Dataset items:
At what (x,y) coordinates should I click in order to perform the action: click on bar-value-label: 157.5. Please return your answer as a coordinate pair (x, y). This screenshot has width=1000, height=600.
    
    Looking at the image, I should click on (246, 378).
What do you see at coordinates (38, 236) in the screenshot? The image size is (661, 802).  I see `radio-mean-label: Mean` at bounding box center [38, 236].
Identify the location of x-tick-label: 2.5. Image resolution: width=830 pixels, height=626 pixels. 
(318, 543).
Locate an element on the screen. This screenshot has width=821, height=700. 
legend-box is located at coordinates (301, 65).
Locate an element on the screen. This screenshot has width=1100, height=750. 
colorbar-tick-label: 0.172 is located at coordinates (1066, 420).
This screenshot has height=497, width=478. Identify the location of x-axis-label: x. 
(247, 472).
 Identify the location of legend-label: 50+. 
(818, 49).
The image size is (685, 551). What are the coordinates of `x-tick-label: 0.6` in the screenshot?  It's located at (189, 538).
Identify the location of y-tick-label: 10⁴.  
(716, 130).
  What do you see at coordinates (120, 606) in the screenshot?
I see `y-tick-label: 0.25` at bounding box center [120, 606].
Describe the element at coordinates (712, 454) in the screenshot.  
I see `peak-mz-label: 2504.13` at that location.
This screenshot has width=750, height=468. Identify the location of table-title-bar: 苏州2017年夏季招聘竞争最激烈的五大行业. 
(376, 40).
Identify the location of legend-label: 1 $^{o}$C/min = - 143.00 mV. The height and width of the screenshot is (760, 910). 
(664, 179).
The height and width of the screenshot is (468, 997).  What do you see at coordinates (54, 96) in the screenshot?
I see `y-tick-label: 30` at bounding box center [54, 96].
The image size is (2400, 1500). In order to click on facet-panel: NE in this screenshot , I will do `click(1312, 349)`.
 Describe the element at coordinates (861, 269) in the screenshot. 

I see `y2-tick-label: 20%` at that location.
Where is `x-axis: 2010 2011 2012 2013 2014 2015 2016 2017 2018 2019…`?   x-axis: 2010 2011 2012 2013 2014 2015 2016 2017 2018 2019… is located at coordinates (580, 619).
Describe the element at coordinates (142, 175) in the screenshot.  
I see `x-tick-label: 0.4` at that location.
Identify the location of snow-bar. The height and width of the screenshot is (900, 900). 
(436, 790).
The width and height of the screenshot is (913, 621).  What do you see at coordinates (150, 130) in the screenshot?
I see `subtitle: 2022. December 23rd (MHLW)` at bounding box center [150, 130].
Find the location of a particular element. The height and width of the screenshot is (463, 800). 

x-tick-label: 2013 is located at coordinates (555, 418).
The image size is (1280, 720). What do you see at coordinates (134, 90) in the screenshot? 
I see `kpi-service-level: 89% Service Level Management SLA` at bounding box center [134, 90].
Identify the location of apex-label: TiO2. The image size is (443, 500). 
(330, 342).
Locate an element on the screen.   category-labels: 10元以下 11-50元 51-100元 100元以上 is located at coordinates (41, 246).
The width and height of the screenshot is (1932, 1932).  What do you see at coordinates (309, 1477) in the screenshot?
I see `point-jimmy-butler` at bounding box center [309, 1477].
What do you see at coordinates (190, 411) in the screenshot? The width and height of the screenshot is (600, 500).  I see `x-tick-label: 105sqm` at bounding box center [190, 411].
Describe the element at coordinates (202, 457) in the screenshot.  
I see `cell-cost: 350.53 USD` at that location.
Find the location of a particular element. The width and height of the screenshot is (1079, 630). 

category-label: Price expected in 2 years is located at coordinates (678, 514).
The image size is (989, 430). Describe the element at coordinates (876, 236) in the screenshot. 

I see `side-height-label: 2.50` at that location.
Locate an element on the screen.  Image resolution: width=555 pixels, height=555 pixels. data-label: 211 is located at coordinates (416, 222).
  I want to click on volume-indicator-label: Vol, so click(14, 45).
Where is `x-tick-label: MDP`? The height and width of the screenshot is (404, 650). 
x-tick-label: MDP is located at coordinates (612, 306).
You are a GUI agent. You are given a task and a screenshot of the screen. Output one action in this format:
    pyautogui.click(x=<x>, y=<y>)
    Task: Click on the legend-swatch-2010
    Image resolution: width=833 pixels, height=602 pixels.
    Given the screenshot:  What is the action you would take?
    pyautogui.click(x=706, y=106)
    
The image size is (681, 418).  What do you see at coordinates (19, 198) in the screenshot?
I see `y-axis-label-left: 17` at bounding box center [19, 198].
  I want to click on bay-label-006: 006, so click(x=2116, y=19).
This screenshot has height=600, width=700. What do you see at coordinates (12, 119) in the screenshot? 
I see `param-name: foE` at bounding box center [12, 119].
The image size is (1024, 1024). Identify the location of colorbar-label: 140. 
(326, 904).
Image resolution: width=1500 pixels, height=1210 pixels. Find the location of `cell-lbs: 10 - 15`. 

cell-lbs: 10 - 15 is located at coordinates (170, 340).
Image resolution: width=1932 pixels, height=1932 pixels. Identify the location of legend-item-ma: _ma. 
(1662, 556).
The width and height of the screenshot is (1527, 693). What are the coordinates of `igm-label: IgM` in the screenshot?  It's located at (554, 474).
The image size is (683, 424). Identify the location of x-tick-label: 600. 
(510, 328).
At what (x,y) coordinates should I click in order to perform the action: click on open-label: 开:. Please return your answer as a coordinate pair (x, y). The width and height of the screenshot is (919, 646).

## WORK TO BE COMPLETED
Can you rewrite all of the material above, replacing every "Identify the location of" with "Find the position of" and leaving everything else unchanged?

## COMPLETED TASK
At what (x,y) coordinates should I click in order to perform the action: click on bar-value-label: 157.5. Please return your answer as a coordinate pair (x, y). This screenshot has width=1000, height=600.
    
    Looking at the image, I should click on (246, 378).
What do you see at coordinates (38, 236) in the screenshot? The image size is (661, 802).  I see `radio-mean-label: Mean` at bounding box center [38, 236].
Find the position of x-tick-label: 2.5. Image resolution: width=830 pixels, height=626 pixels. 
(318, 543).
Locate an element on the screen. This screenshot has width=821, height=700. 
legend-box is located at coordinates (301, 65).
Locate an element on the screen. This screenshot has width=1100, height=750. 
colorbar-tick-label: 0.172 is located at coordinates (1066, 420).
This screenshot has height=497, width=478. Find the position of x-axis-label: x. 
(247, 472).
 Find the position of legend-label: 50+. 
(818, 49).
The image size is (685, 551). What are the coordinates of `x-tick-label: 0.6` in the screenshot?  It's located at (189, 538).
Find the position of y-tick-label: 10⁴.  
(716, 130).
  What do you see at coordinates (120, 606) in the screenshot?
I see `y-tick-label: 0.25` at bounding box center [120, 606].
Describe the element at coordinates (712, 454) in the screenshot.  
I see `peak-mz-label: 2504.13` at that location.
This screenshot has width=750, height=468. Find the position of table-title-bar: 苏州2017年夏季招聘竞争最激烈的五大行业. 
(376, 40).
Find the position of legend-label: 1 $^{o}$C/min = - 143.00 mV. The height and width of the screenshot is (760, 910). 
(664, 179).
The height and width of the screenshot is (468, 997).  What do you see at coordinates (54, 96) in the screenshot?
I see `y-tick-label: 30` at bounding box center [54, 96].
The image size is (2400, 1500). In order to click on facet-panel: NE in this screenshot , I will do `click(1312, 349)`.
 Describe the element at coordinates (861, 269) in the screenshot. 

I see `y2-tick-label: 20%` at that location.
Where is `x-axis: 2010 2011 2012 2013 2014 2015 2016 2017 2018 2019…`?   x-axis: 2010 2011 2012 2013 2014 2015 2016 2017 2018 2019… is located at coordinates (580, 619).
Describe the element at coordinates (142, 175) in the screenshot.  
I see `x-tick-label: 0.4` at that location.
Find the position of snow-bar. The height and width of the screenshot is (900, 900). 
(436, 790).
The width and height of the screenshot is (913, 621).  What do you see at coordinates (150, 130) in the screenshot?
I see `subtitle: 2022. December 23rd (MHLW)` at bounding box center [150, 130].
Find the location of a particular element. The height and width of the screenshot is (463, 800). 

x-tick-label: 2013 is located at coordinates (555, 418).
The image size is (1280, 720). What do you see at coordinates (134, 90) in the screenshot? 
I see `kpi-service-level: 89% Service Level Management SLA` at bounding box center [134, 90].
Find the position of apex-label: TiO2. The image size is (443, 500). 
(330, 342).
Locate an element on the screen.   category-labels: 10元以下 11-50元 51-100元 100元以上 is located at coordinates (41, 246).
The width and height of the screenshot is (1932, 1932).  What do you see at coordinates (309, 1477) in the screenshot?
I see `point-jimmy-butler` at bounding box center [309, 1477].
What do you see at coordinates (190, 411) in the screenshot? The width and height of the screenshot is (600, 500).  I see `x-tick-label: 105sqm` at bounding box center [190, 411].
Describe the element at coordinates (202, 457) in the screenshot.  
I see `cell-cost: 350.53 USD` at that location.
Find the location of a particular element. The width and height of the screenshot is (1079, 630). 

category-label: Price expected in 2 years is located at coordinates (678, 514).
The image size is (989, 430). Describe the element at coordinates (876, 236) in the screenshot. 

I see `side-height-label: 2.50` at that location.
Locate an element on the screen.  Image resolution: width=555 pixels, height=555 pixels. data-label: 211 is located at coordinates (416, 222).
  I want to click on volume-indicator-label: Vol, so click(14, 45).
Where is `x-tick-label: MDP`? The height and width of the screenshot is (404, 650). 
x-tick-label: MDP is located at coordinates (612, 306).
You are a GUI agent. You are given a task and a screenshot of the screen. Output one action in this format:
    pyautogui.click(x=<x>, y=<y>)
    Task: Click on the legend-swatch-2010
    Image resolution: width=833 pixels, height=602 pixels.
    Given the screenshot:  What is the action you would take?
    pyautogui.click(x=706, y=106)
    
The image size is (681, 418).  What do you see at coordinates (19, 198) in the screenshot?
I see `y-axis-label-left: 17` at bounding box center [19, 198].
  I want to click on bay-label-006: 006, so click(x=2116, y=19).
This screenshot has height=600, width=700. What do you see at coordinates (12, 119) in the screenshot? 
I see `param-name: foE` at bounding box center [12, 119].
The image size is (1024, 1024). Find the position of colorbar-label: 140. 
(326, 904).
Image resolution: width=1500 pixels, height=1210 pixels. Find the location of `cell-lbs: 10 - 15`. 

cell-lbs: 10 - 15 is located at coordinates (170, 340).
Image resolution: width=1932 pixels, height=1932 pixels. Find the position of legend-item-ma: _ma. 
(1662, 556).
The width and height of the screenshot is (1527, 693). What are the coordinates of `igm-label: IgM` in the screenshot?  It's located at (554, 474).
The image size is (683, 424). Find the position of x-tick-label: 600. 
(510, 328).
At what (x,y) coordinates should I click in order to perform the action: click on open-label: 开:. Please return your answer as a coordinate pair (x, y). The width and height of the screenshot is (919, 646).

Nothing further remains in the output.